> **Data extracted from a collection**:
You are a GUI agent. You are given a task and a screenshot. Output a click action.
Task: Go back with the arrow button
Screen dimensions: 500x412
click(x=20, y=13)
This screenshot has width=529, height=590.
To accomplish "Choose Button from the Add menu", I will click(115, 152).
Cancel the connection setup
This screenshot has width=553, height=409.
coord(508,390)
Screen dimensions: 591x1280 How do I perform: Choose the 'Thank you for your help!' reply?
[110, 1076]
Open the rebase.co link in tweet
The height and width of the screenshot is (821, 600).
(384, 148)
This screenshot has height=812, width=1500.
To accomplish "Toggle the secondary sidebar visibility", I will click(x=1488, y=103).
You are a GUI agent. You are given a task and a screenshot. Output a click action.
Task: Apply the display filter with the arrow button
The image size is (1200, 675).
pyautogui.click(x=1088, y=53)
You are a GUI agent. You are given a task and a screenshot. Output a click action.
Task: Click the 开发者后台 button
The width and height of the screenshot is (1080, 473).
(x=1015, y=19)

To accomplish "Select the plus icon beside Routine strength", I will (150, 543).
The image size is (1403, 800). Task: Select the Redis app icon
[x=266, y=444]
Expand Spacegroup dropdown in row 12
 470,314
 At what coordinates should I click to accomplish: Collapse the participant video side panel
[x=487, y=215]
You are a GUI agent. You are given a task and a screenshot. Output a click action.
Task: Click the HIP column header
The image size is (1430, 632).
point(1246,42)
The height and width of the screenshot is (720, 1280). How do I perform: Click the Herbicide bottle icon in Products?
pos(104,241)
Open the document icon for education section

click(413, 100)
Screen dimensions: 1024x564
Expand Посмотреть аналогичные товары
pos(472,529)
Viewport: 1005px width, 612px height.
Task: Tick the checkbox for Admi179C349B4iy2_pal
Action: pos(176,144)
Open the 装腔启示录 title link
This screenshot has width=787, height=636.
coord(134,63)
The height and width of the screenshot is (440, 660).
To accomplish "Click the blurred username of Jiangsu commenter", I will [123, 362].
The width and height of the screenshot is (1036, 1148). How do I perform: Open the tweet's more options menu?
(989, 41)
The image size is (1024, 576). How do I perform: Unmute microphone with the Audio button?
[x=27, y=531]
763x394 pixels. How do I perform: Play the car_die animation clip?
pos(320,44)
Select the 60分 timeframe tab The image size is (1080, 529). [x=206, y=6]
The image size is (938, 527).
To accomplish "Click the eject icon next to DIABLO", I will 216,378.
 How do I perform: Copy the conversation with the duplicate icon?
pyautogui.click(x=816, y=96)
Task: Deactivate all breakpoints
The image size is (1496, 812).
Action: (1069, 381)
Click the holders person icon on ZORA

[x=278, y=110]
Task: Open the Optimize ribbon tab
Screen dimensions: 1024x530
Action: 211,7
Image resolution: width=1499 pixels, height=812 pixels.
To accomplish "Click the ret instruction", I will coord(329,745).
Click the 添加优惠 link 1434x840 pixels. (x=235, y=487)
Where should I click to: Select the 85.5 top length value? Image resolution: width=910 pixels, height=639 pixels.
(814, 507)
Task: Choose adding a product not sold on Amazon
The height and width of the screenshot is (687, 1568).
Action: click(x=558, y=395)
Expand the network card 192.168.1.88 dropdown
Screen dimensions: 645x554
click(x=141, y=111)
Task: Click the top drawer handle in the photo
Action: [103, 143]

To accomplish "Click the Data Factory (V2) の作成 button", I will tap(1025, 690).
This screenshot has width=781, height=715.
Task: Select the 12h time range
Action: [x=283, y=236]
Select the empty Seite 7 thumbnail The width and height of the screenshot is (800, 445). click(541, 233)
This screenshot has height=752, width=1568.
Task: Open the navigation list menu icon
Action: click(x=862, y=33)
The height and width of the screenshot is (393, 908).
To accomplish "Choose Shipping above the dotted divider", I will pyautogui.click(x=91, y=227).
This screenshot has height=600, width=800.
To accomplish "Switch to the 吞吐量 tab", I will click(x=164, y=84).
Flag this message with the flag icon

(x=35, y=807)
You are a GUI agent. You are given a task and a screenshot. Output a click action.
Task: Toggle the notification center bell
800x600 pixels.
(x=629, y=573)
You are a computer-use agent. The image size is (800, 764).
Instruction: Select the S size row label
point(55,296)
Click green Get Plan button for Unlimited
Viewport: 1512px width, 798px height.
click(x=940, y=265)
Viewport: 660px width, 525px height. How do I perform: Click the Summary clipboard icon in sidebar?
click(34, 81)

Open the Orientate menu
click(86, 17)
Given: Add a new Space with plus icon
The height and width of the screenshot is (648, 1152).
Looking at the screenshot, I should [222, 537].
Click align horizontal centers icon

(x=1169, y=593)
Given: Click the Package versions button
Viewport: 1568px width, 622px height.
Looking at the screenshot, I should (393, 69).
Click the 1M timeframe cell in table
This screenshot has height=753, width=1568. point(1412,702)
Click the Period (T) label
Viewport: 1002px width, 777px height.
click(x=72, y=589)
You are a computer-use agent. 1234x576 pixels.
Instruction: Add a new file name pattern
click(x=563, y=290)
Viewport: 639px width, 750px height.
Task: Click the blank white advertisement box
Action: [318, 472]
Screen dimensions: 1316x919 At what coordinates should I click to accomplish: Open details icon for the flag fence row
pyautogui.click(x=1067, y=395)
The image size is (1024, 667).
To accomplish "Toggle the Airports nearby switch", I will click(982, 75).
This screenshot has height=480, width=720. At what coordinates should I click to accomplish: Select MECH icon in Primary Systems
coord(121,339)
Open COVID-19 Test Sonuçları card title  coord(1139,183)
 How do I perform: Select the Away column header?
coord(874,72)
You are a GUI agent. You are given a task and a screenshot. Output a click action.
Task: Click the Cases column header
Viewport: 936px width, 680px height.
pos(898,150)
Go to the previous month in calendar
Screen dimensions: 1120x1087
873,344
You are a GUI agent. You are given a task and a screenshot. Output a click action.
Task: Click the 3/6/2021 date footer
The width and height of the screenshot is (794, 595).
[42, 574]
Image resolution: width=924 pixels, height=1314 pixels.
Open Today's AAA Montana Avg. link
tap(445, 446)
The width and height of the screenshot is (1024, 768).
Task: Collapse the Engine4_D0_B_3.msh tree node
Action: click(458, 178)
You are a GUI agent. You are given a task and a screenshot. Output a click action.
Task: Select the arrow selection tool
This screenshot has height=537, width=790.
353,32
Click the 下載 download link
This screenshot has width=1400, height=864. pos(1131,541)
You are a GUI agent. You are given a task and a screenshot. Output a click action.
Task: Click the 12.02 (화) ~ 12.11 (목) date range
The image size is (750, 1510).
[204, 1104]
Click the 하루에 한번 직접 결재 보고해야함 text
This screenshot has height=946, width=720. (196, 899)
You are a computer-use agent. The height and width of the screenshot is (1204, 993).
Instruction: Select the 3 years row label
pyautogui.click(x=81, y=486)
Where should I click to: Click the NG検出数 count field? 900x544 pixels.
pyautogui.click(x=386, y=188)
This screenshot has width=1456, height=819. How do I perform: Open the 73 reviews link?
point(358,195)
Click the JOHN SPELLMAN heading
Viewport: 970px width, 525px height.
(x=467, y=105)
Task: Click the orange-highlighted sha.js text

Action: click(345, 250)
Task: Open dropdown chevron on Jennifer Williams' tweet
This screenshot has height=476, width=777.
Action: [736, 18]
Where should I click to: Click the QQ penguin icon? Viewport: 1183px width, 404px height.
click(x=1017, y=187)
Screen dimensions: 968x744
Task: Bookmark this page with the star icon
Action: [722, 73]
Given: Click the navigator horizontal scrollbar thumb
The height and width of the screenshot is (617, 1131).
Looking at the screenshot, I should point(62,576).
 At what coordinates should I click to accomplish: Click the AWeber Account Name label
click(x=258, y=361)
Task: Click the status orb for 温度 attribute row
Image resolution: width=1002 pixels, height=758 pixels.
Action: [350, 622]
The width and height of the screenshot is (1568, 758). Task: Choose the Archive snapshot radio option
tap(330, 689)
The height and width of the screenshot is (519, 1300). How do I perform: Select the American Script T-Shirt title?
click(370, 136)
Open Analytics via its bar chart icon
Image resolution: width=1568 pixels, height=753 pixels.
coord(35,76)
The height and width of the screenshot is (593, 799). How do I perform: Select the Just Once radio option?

> **EXERCISE DESCRIPTION**: Above are some lines. Repeat exactly, and only, those from the line that has "The image size is (1430, 632)." through the line that has "Task: Open the Optimize ribbon tab".

> **ANSWER SPACE**:
The image size is (1430, 632).
point(1246,42)
The height and width of the screenshot is (720, 1280). How do I perform: Click the Herbicide bottle icon in Products?
pos(104,241)
Open the document icon for education section

click(413, 100)
Screen dimensions: 1024x564
Expand Посмотреть аналогичные товары
pos(472,529)
Viewport: 1005px width, 612px height.
Task: Tick the checkbox for Admi179C349B4iy2_pal
Action: pos(176,144)
Open the 装腔启示录 title link
This screenshot has width=787, height=636.
coord(134,63)
The height and width of the screenshot is (440, 660).
To accomplish "Click the blurred username of Jiangsu commenter", I will [123, 362].
The width and height of the screenshot is (1036, 1148). How do I perform: Open the tweet's more options menu?
(989, 41)
The image size is (1024, 576). How do I perform: Unmute microphone with the Audio button?
[x=27, y=531]
763x394 pixels. How do I perform: Play the car_die animation clip?
pos(320,44)
Select the 60分 timeframe tab The image size is (1080, 529). [x=206, y=6]
The image size is (938, 527).
To accomplish "Click the eject icon next to DIABLO", I will 216,378.
 How do I perform: Copy the conversation with the duplicate icon?
pyautogui.click(x=816, y=96)
Task: Deactivate all breakpoints
The image size is (1496, 812).
Action: (1069, 381)
Click the holders person icon on ZORA

[x=278, y=110]
Task: Open the Optimize ribbon tab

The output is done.